Challenge: There is no room for error; logistics need to be executed near flawlessly.
Solution: Demand excellence, collaboration, and exceptional project management.
Flawless planning and execution are table stakes when it comes to ultra-sensitive, small patient population therapeutic transport. Any disruption or derailment can jeopardize a patient’s health and result in substantial system costs. Clinical trials for cell and gene therapies are an active process, as biologic matter is taken from the patient, transported to a lab, a treatment developed, and ultimately shipped back and re-administered to the patient for an autologous therapy.
Engaging an experienced and globally capable logistics partner with a proven track record of success is key to establishing a forward-looking, patient-centric plan rooted in interconnectivity at each touchpoint. Developing the project management plan is typically part of a four-step process:
- Assessment: Working collaboratively to identify key deliverables, milestones, performance metrics, and communications protocols.
- Design: Creating program components and their associated timelines.

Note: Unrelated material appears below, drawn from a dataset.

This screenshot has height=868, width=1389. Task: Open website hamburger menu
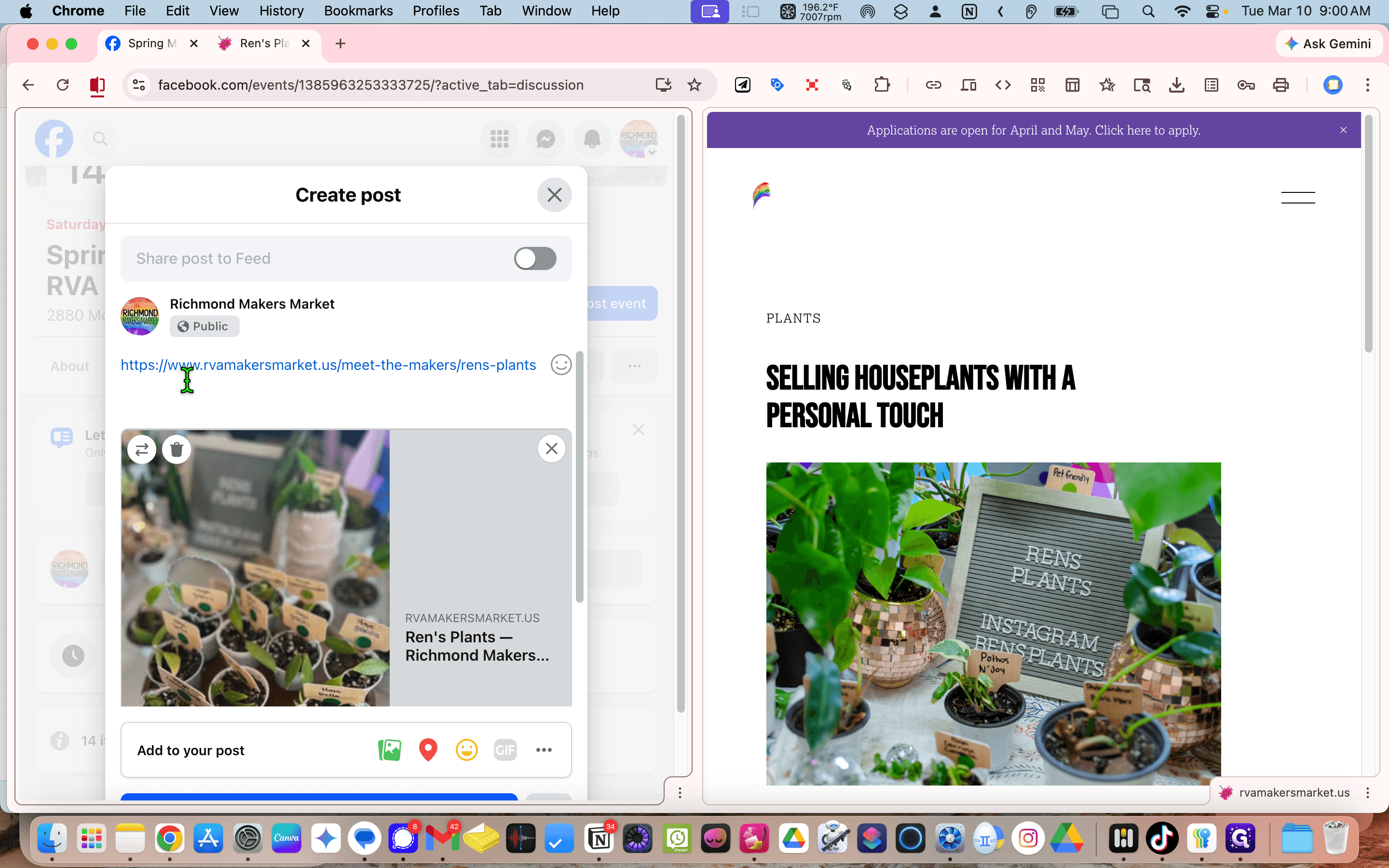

- Implementation: Developing workflows, processes, policies, study-related standard operating procedures (SOPs), contingency planning, and instructional guides.
- Pre-operation: Launching a support program to maintain all parts of the trial from test shipments and tracking to kickoff meetings and ensuring communications work seamlessly.
Challenge: There is no distinct hand-off from clinical to commercial settings.
Solution: Leverage a partner with the resources and foresight to design a program that is flexible enough for both models.
Once study parameters and project management processes are instituted, they will be real-world tested. And despite all the planning, unforeseen challenges can always arise. When they do, a resourceful logistics provider has the experience and confidence to pivot, finding alternate solutions and guaranteeing the shipment’s integrity and delivery.
For example, if a product is traveling across international borders, pre-booked flights—coupled with pre-advised airline management and staff—can ensure that a product has maximum attention dedicated to it and all SOPs are strictly adhered to. Maintaining a dynamic chain of custody is crucial and adjustments may need to be made at a moment’s notice. Automated alerts from RFID or electronic trackers installed on the product container follow the shipment through its journey and allow for proper oversight at each stage. A specialized in-house study team can monitor each shipment, from pickup to delivery, to provide immediate response to any situation. Solutions such as GPS tracking and temperature monitors as well as sophisticated packaging can also be implemented.
Of course, though, like all things related to cell and gene therapies, logistics decisions cannot be made in a vacuum. Innovators and their partners must always be considering the other interdependencies, such as the connectivity between ordering, patient programs, manufacturing, and payment. No single piece of the puzzle works independently from another. But, the key learning that is already presenting itself in this emerging market is that if the right combination of expertise is brought to the table early enough, and every member at the table is willing to put the patient first, then these challenges can be overcome and produce life-changing results for patients.